Today’s ‘Wise Men’ will patronisingly pronounce that there were two sides to the conflict, one side was as bad as the other. But there was not an equivalence between those defenders within the Four Courts’ walls and those attackers outside. There was a difference between those who fought for a proud unbroken nation and those who fought for a newly established state subservient to the British empire. There was a difference between those who had taken an oath to The Republic and those who had sworn allegiance to a foreign king. There was a difference between those who fought for the Republic and those who fought to destroy it. There was a difference between those prisoners who were tied to a mine at Ballyseedy and those who detonated it. There was a difference between those who faced the firing squad and those who fired the deadly volley. There was a difference between those teenage prisoners found dumped in Dublin’s ditches and those who put British supplied bullets in the heads. There was difference between those who were tortured and their tormentors. There was a difference between the laws of God and edicts of the bishops. There was a right side and a wrong side in the Civil War. A right side and a wrong side. You gather here today because you are proud to declare which was the right side and which was the wrong side, proud to remember what others would forget, what other would have you forget.

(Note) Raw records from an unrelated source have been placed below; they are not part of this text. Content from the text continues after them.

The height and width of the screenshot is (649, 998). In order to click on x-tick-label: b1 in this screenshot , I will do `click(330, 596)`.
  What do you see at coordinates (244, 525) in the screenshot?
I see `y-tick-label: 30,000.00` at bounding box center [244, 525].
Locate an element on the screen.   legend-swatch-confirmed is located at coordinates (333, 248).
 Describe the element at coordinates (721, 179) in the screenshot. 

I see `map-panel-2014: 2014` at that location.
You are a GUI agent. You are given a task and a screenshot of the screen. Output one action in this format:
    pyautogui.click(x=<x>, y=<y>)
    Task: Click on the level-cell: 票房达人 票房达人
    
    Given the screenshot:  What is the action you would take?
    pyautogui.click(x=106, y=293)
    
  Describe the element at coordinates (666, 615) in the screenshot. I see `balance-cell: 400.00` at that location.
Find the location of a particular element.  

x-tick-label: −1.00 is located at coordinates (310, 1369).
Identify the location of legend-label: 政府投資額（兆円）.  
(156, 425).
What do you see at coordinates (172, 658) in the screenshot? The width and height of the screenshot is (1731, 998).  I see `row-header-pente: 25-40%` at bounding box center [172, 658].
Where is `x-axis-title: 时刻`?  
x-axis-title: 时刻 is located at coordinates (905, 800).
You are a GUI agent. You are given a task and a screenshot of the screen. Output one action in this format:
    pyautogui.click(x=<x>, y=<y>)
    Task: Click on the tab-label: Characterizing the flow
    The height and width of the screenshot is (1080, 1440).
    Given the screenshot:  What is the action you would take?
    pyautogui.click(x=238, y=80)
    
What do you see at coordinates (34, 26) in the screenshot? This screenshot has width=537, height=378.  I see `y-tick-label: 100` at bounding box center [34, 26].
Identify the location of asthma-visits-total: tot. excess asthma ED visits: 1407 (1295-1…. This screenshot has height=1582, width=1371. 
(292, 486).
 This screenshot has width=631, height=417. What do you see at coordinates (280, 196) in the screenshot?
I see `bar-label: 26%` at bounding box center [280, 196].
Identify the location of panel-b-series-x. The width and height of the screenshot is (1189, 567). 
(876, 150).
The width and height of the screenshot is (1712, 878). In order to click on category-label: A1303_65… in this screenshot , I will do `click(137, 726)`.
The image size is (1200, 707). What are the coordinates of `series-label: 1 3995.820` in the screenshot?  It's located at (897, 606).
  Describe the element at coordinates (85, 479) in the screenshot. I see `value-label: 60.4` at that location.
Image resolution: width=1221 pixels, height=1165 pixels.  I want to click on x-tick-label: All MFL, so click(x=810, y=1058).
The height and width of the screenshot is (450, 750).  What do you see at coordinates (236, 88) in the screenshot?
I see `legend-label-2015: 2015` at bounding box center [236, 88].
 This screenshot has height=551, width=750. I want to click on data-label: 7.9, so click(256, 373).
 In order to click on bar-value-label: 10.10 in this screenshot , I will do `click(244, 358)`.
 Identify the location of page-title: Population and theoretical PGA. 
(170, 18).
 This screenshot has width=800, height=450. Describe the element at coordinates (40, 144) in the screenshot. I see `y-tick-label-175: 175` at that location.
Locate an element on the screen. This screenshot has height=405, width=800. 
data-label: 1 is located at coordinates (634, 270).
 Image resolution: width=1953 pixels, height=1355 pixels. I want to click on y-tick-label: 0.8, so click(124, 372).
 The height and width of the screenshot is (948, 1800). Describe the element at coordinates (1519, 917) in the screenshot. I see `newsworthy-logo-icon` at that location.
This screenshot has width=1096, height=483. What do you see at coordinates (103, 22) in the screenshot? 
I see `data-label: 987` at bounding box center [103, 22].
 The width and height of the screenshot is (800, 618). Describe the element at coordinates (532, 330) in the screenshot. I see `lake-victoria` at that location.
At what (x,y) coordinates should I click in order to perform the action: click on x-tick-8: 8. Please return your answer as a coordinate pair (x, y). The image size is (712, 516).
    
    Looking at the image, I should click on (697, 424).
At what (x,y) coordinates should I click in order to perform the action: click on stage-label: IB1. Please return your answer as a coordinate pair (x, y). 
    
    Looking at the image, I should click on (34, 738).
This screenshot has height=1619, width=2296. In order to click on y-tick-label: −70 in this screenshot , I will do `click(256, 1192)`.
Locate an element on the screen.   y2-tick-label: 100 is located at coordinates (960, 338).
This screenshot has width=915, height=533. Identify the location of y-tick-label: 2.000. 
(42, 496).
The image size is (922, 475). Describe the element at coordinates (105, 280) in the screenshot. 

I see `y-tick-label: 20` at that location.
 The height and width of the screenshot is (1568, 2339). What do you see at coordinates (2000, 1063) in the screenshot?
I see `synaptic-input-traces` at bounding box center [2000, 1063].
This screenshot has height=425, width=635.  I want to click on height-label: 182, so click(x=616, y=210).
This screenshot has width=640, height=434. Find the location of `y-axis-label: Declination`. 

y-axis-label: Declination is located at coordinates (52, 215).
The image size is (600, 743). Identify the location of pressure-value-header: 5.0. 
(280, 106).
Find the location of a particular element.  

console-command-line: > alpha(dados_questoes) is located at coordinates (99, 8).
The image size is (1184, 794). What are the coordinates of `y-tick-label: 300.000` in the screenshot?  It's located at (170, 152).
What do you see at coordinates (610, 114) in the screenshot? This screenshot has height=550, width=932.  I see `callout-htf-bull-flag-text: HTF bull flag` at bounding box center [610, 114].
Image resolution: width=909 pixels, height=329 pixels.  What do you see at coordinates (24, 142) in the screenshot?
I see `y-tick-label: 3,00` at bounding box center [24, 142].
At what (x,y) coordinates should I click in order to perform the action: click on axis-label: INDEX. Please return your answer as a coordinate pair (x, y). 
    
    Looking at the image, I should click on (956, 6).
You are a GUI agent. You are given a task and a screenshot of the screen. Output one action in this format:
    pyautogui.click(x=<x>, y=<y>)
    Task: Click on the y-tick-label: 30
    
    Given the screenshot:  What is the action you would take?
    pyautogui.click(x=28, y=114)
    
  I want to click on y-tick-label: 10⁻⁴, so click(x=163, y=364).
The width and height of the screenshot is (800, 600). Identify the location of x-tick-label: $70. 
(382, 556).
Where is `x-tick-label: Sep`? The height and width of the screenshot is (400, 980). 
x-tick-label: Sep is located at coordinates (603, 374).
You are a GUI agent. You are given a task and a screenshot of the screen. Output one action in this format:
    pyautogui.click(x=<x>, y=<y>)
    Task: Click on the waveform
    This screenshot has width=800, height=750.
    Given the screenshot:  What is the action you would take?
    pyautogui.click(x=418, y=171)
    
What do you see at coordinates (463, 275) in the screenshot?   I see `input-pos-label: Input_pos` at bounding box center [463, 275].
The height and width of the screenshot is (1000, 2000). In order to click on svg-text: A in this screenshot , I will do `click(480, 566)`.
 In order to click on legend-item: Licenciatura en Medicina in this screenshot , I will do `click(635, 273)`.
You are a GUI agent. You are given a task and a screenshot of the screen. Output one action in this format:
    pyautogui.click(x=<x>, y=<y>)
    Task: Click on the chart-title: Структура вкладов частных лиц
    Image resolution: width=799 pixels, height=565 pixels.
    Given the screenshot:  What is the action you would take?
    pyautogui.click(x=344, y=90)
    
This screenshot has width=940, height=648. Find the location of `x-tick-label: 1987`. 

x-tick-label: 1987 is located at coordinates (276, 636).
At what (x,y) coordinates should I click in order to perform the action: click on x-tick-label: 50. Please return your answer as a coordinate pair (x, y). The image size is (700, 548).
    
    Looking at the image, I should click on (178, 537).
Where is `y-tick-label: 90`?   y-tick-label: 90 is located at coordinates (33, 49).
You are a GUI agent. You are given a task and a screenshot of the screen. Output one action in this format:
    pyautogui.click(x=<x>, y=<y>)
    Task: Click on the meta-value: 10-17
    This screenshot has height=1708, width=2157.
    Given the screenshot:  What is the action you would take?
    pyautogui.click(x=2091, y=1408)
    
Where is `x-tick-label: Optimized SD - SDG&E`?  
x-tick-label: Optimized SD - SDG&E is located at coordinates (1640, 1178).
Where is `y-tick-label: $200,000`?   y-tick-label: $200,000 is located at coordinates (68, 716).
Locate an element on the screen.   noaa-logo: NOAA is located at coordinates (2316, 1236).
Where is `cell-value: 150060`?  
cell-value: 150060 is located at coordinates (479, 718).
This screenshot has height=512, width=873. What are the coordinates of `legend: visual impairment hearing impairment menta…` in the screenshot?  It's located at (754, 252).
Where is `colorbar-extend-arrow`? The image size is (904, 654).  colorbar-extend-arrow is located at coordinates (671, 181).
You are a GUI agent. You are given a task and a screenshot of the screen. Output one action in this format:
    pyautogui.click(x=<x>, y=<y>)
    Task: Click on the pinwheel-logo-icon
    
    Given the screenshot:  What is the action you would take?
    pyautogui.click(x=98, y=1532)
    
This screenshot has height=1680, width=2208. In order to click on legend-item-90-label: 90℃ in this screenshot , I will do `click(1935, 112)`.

To the easily persuaded Michael Collins, Arthur Griffith and those who followed them into the Empire, Fr Michael O’Flanagan would address the immortal words, ‘They have fooled you again’. They were indeed fooled by Britain, they were mesmerised by the trappings of power, seduced by their newly found status, they found it easy to sleep on other men’s wounds. Indeed, the prophetic words of Patrick Pearse could be slightly modified to refer to these Irishmen, those men who started the Civil War here at The Four Courts at 4.20am on Wednesday 28th June 1922.
The fools, the fools, the fools, they have left us (more) of our Fenian dead.
While Ireland holds these graves, Ireland unfree will never be at peace.